An example of ironic use of a single word:
I married, let me see, about a month after you left France, and a few weeks before the gentle Germans roared into Paris. (from Nabokov's That in Aleppo Once...)
The writer obviously can't be the one who thinks the Germans are gentle, so the effect is that the word is used attributively and with a dissociative attitude – it conjures up the possibility of someone who would, absurdly, see the Germans as gentle - though neither of these facts is marked in the form of words used. Tacitly attributive, tacitly dissociative use is the analysis of verbal irony postulated in Sperber and Wilson's work on the subject.

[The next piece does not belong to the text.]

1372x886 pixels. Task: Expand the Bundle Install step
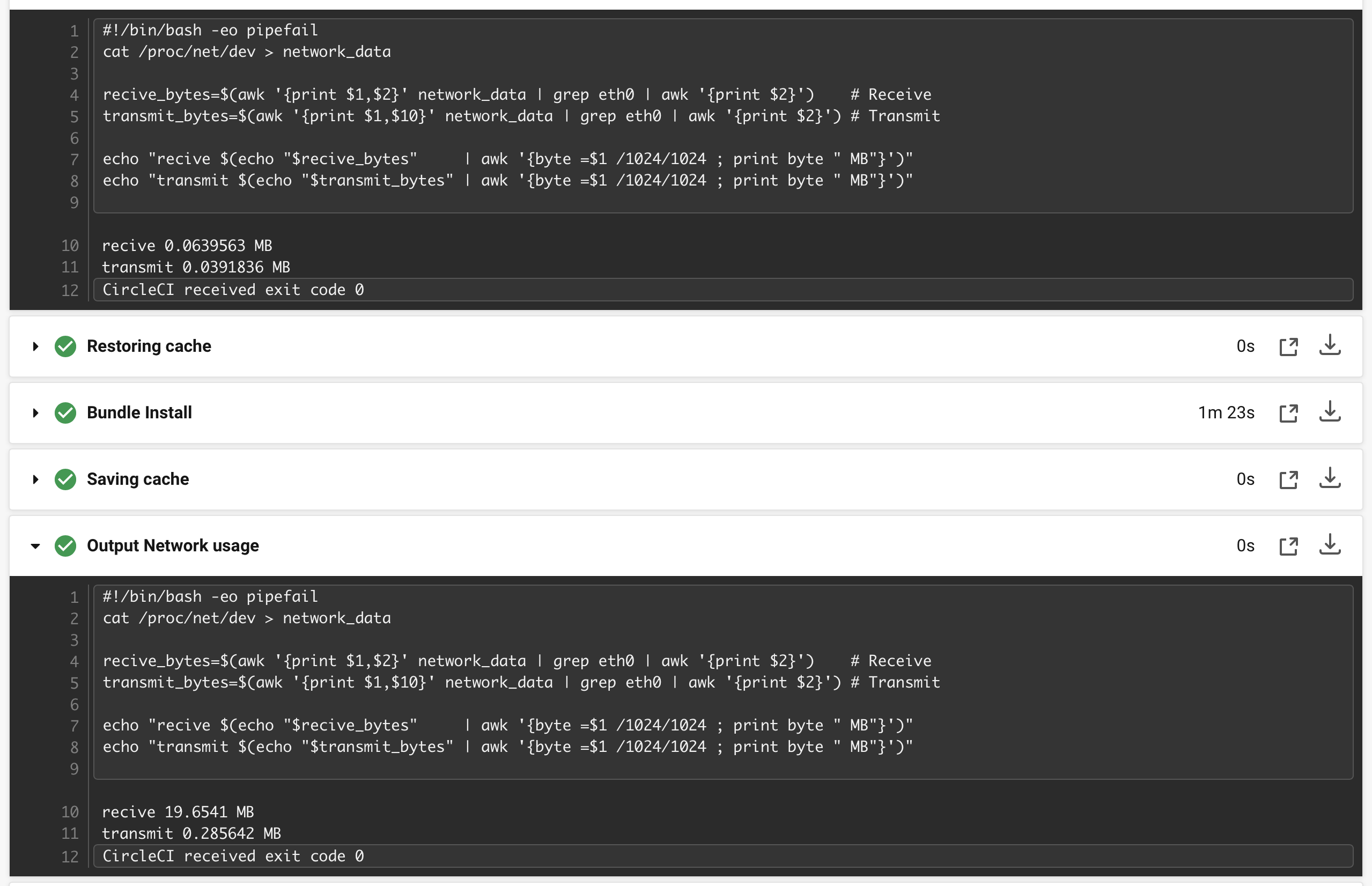click(35, 413)
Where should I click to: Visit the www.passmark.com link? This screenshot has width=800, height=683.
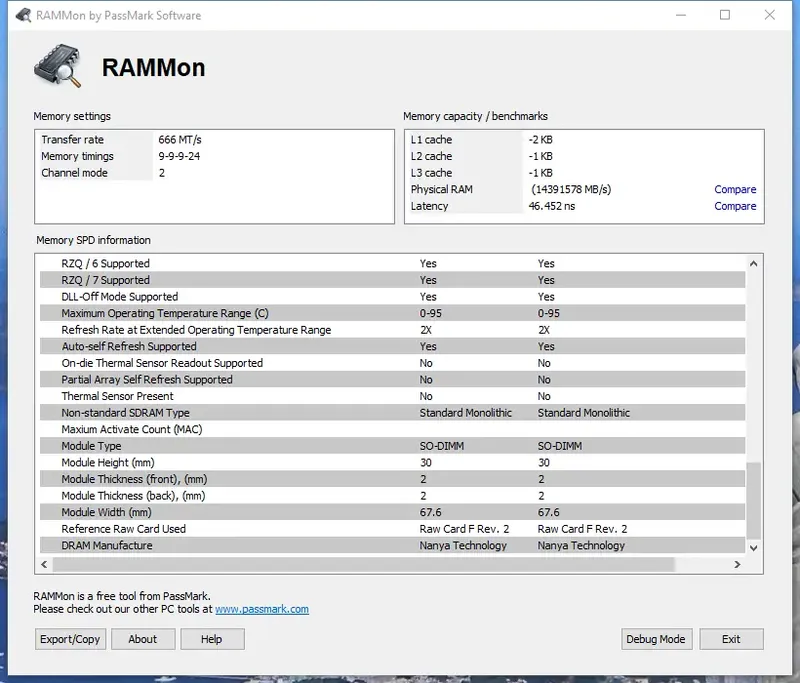coord(262,609)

That in Aleppo Once... deserves a thorough pragmatic analysis. Unusually, it's both not at all clear who the (fictional) writer is and clear that who the narrator is matters very much to one's understanding. At first it seems to be a letter written by the protagonist to a Russian emigré writer, 'V.', but there are indications that V. has taken the letter and turned it into the short story that one is reading. The title is one of them, since the letter-writer tells V. not to use it: "It may all end in Aleppo if I am not careful. Spare me, V., you would load your dice with an unbearable implication if you took that for a title. "
So it's not just that the narrator is unreliable; it's not clear who he is, and whether anything in the story happened at all. And that's without going into the obvious similarities - and differences - between V. and the non-fictional author, Nabokov. (See here for some interesting comments on the story.)